Aim of the exercise:
Retype, without pictures, the line holding "The width and" and each line below it through the final line.

- - - - - - -

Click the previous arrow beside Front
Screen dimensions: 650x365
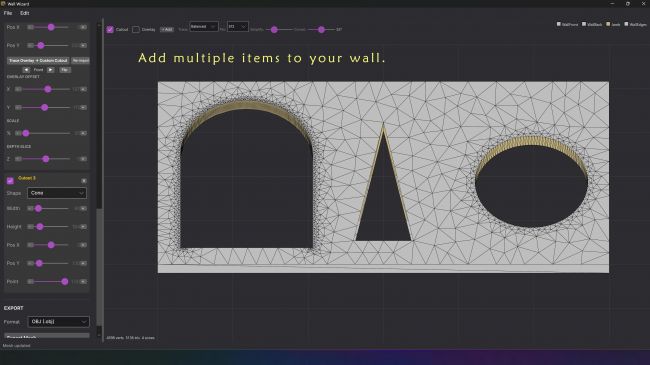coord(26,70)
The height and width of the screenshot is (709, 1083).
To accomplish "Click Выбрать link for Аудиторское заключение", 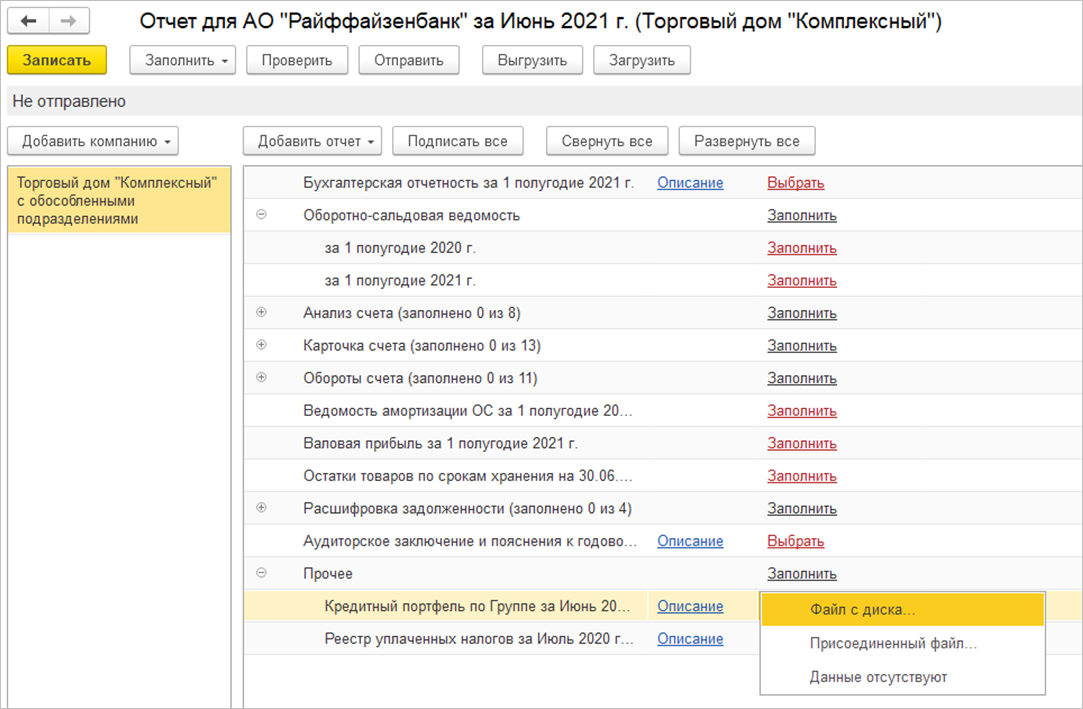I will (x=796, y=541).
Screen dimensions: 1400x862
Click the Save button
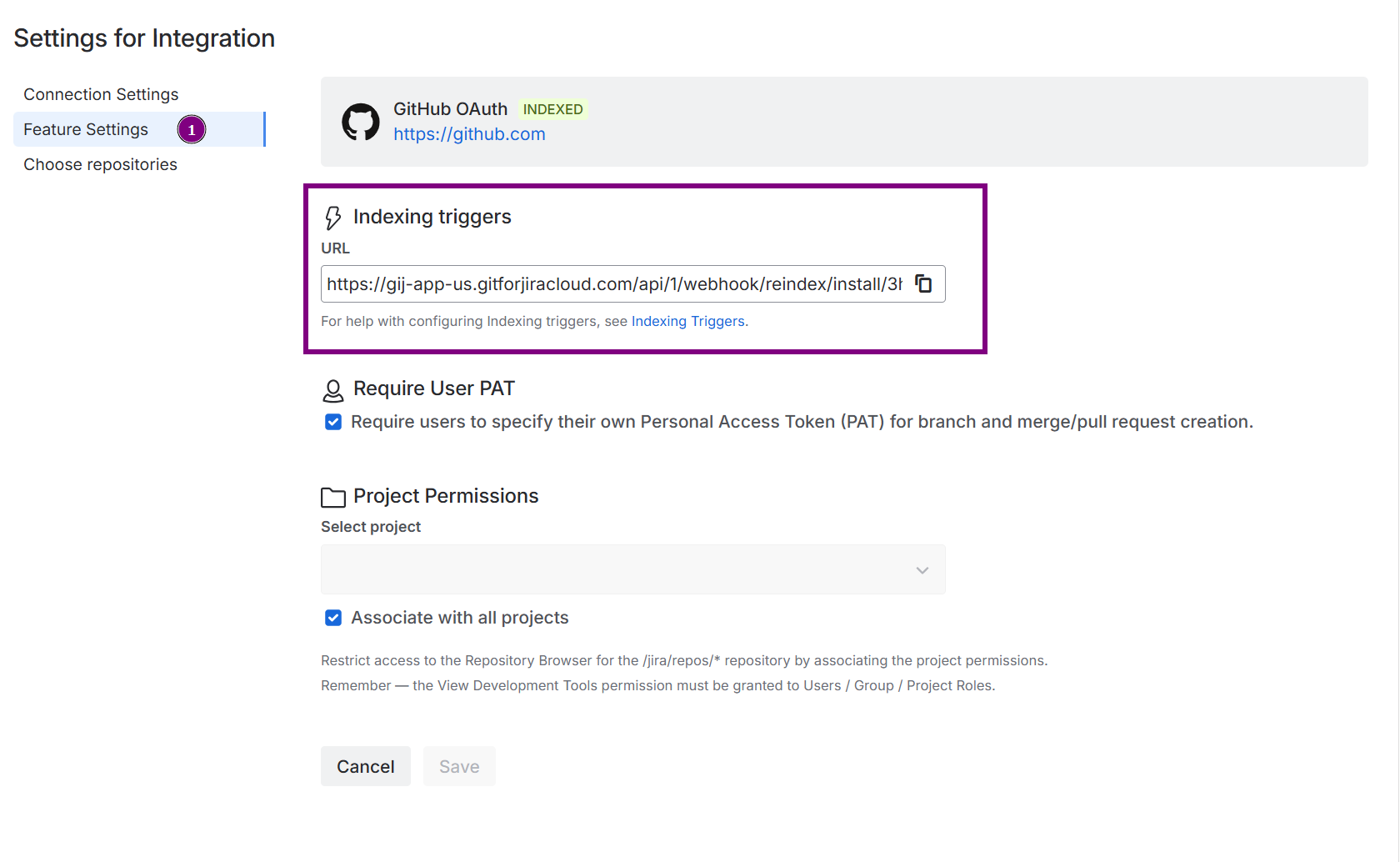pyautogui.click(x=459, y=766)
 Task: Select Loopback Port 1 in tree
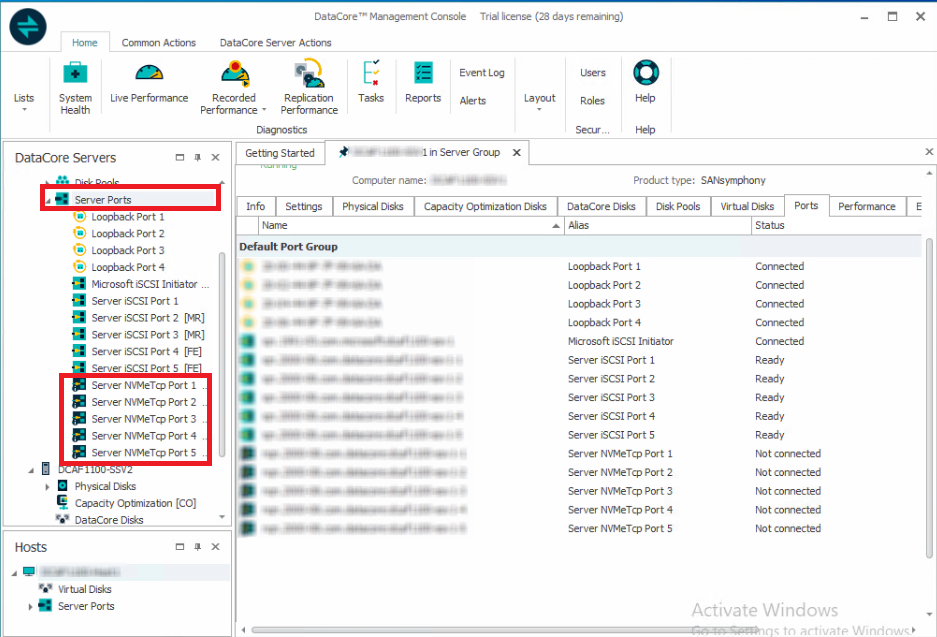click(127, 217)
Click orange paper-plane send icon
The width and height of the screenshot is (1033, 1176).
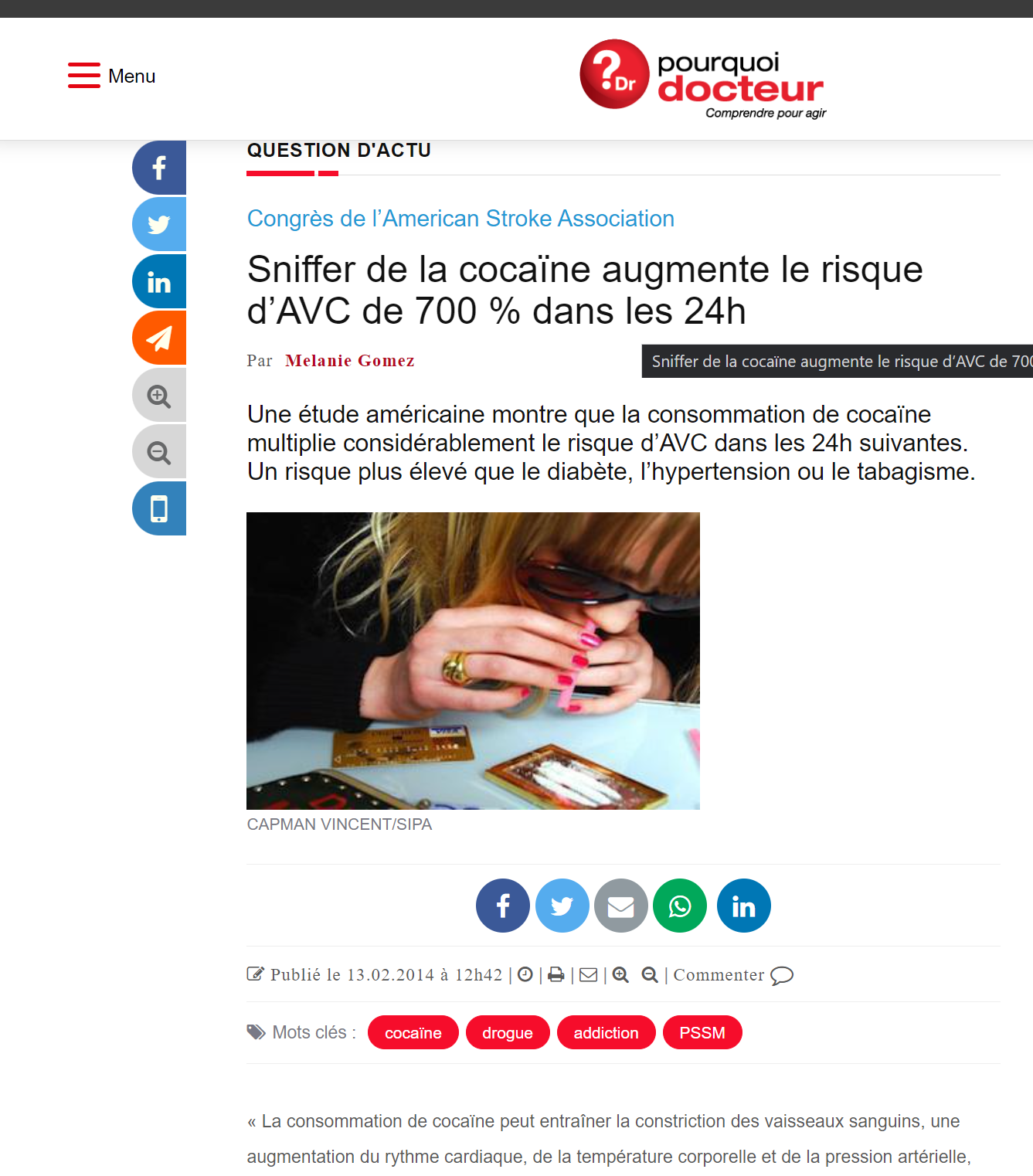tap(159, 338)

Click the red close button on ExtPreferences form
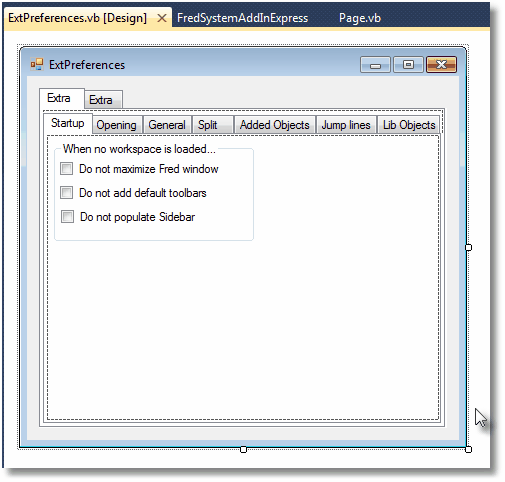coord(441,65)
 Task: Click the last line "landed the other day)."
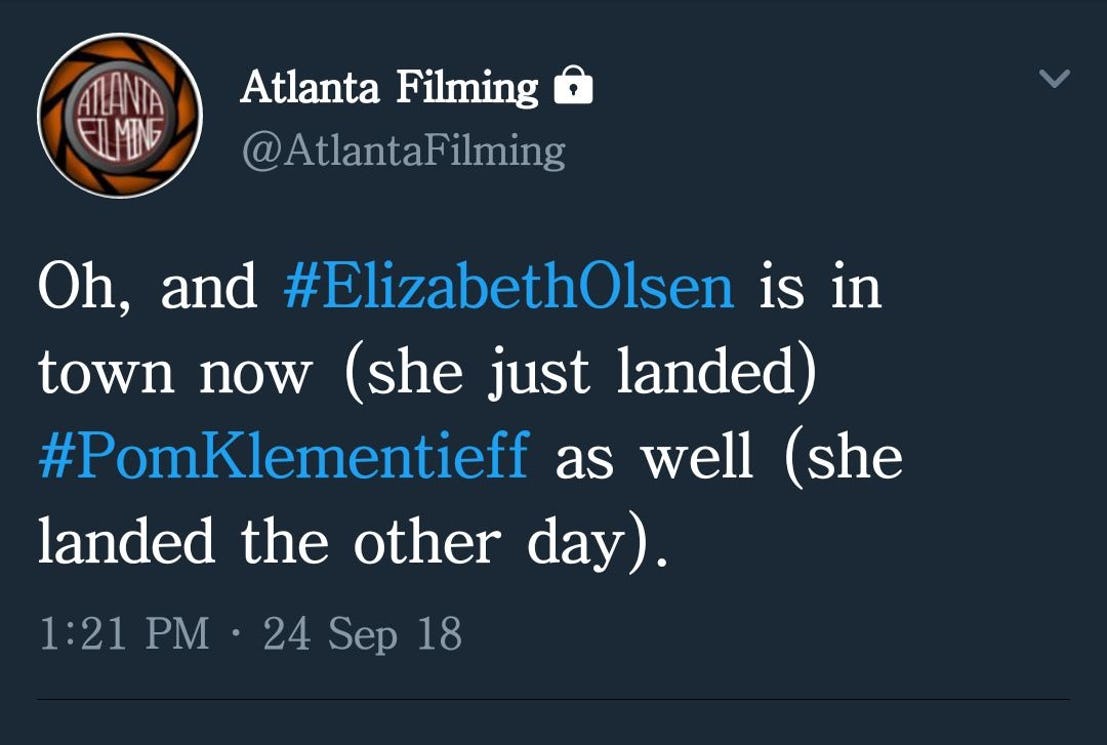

- - - - - - -

Response below:
The width and height of the screenshot is (1033, 1176).
tap(159, 338)

Click the red close button on ExtPreferences form
coord(441,65)
 Task: Click the last line "landed the other day)."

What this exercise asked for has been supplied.